• Your goal:
Answer these questions from the passage on culture and conscience:
1. What was Diogenes searching for?
2. What kind of ethics focuses on conscience and character?
3. Besides giving back to his community, what does Braulio Castillo contribute to?

Commenters on othersites have pointed out that the problem may lie less with Mr. Owie-I-Turned-My-Ankle-Once than with a system that allows him to claim a veteran’s disability for an injury sustained in prep school, and I don’t disagree.
But: a shitty system does not excuse shitty behavior.
Systems matter. The ancients pointed out that the type of society in which one lives affects one’s behavior, and over the millenia thinkers have exhausted a lotta brain cells trying to figure out how, exactly, culture may shore up or degrade virtue. Aristotle wondered whether one could be good in a bad polis, Diogenes wandered about searching for that one honest man, and today those of very different political persuasions bewail the corruption of our culture and the doom which awaits us all.
So, okay, culture matters.
But so, too, does conscience. I don’t know the exact relationship between culture and conscience, what resources any one individual needs to reflect on this relationship, nor what one needs to choose conscience over an interest which culture may promote, but I doubt that conscience is always and everywhere collapsible into culture.
There’s something called ‘virtue ethics‘ which focuses on conscience and character. I am dubious of its efficacy on its own—it’s too easy to slide from virtue as a goal to virtue as an excuse—but as part of a comprehensive set of standards, it’s can help to check oneself. If you want to think of yourself as a good person, then you need to consider what are the actions of a good person, and how do my actions compare.
This is where the whole conscience-culture nexus gets tangled (as least for us epistemological nihilists): If culture decides what is ‘good’, and I want to be ‘good’, then how can I go against culture?
That’s a tough one, and in its abstract form I can only offer multiple, partial answers.
The case of Mr. Owie-Ankle, happily, is not so abstract, and thus more amenable to judgement.
Braulio Castillo clearly cares about goodness. He’s a man who contributes to charity and gives back to his community. Given that he publicizes these good works, one can safely say that Castillo has at least thought about what is good.

• Information given:
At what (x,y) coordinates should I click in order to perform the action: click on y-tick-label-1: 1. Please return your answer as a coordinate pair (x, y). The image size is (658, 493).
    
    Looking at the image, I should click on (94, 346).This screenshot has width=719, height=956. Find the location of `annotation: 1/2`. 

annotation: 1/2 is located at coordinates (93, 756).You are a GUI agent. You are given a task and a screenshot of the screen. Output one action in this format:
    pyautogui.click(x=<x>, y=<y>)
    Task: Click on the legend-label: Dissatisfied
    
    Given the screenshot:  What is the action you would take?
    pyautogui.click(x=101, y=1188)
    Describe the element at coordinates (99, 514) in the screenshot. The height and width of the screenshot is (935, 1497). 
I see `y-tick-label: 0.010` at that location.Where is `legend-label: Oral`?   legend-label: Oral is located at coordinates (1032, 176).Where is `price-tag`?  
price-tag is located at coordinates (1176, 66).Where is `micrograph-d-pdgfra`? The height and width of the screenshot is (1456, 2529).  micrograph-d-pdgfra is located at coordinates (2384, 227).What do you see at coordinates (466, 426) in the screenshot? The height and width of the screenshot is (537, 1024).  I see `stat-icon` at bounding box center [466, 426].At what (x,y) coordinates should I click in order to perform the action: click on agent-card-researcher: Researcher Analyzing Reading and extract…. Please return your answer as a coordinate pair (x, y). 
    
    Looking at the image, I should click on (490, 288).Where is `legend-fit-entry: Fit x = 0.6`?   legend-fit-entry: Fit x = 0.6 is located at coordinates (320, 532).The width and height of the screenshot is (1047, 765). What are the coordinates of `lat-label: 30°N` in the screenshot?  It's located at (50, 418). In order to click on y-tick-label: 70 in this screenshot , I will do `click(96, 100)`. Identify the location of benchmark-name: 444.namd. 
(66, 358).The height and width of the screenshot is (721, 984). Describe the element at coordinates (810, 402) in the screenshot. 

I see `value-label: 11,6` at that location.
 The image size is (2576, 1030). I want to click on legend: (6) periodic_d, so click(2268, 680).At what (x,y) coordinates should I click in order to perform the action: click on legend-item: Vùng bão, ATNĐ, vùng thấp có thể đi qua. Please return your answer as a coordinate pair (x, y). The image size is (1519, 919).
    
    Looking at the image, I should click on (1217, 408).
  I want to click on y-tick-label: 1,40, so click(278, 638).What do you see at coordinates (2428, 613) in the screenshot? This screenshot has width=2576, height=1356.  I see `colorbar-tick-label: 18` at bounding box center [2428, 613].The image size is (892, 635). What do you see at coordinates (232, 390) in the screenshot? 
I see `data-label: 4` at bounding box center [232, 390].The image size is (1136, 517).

• Task result:
1. That one honest man.
2. Virtue ethics.
3. Charity.